Working data —
****************

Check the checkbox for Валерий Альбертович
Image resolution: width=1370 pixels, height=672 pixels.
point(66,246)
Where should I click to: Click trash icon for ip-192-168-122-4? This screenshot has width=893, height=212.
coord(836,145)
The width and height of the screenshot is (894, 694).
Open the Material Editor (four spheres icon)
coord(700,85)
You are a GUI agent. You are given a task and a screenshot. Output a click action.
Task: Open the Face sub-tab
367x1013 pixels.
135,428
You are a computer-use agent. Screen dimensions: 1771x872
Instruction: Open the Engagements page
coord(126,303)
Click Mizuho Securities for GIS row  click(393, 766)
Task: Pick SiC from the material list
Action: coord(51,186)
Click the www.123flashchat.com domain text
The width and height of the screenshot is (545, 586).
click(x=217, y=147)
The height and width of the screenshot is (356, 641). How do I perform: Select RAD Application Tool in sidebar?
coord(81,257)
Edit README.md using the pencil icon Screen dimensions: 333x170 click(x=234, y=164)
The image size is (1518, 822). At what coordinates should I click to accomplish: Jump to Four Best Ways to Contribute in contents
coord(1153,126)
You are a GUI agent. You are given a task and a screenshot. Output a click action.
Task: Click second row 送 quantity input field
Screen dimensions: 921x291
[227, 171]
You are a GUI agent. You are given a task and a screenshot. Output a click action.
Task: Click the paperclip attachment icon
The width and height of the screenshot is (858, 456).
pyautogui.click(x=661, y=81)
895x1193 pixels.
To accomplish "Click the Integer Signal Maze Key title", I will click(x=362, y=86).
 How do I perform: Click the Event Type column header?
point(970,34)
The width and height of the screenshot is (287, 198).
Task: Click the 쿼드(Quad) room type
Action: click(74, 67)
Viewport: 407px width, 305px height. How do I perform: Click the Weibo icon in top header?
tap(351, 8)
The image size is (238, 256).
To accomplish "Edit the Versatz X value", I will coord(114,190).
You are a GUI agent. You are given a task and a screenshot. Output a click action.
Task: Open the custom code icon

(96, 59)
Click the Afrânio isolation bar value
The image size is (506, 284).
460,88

****************

Exercise — The full listing is to be restated word for word.

Exercise response —
Check the checkbox for Валерий Альбертович
Image resolution: width=1370 pixels, height=672 pixels.
point(66,246)
Where should I click to: Click trash icon for ip-192-168-122-4? This screenshot has width=893, height=212.
coord(836,145)
The width and height of the screenshot is (894, 694).
Open the Material Editor (four spheres icon)
coord(700,85)
You are a GUI agent. You are given a task and a screenshot. Output a click action.
Task: Open the Face sub-tab
367x1013 pixels.
135,428
You are a computer-use agent. Screen dimensions: 1771x872
Instruction: Open the Engagements page
coord(126,303)
Click Mizuho Securities for GIS row  click(393, 766)
Task: Pick SiC from the material list
Action: coord(51,186)
Click the www.123flashchat.com domain text
The width and height of the screenshot is (545, 586).
click(x=217, y=147)
The height and width of the screenshot is (356, 641). How do I perform: Select RAD Application Tool in sidebar?
coord(81,257)
Edit README.md using the pencil icon Screen dimensions: 333x170 click(x=234, y=164)
The image size is (1518, 822). At what coordinates should I click to accomplish: Jump to Four Best Ways to Contribute in contents
coord(1153,126)
You are a GUI agent. You are given a task and a screenshot. Output a click action.
Task: Click second row 送 quantity input field
Screen dimensions: 921x291
[227, 171]
You are a GUI agent. You are given a task and a screenshot. Output a click action.
Task: Click the paperclip attachment icon
The width and height of the screenshot is (858, 456).
pyautogui.click(x=661, y=81)
895x1193 pixels.
To accomplish "Click the Integer Signal Maze Key title", I will click(x=362, y=86).
 How do I perform: Click the Event Type column header?
point(970,34)
The width and height of the screenshot is (287, 198).
Task: Click the 쿼드(Quad) room type
Action: click(74, 67)
Viewport: 407px width, 305px height. How do I perform: Click the Weibo icon in top header?
tap(351, 8)
The image size is (238, 256).
To accomplish "Edit the Versatz X value", I will coord(114,190).
You are a GUI agent. You are given a task and a screenshot. Output a click action.
Task: Open the custom code icon

(96, 59)
Click the Afrânio isolation bar value
The image size is (506, 284).
460,88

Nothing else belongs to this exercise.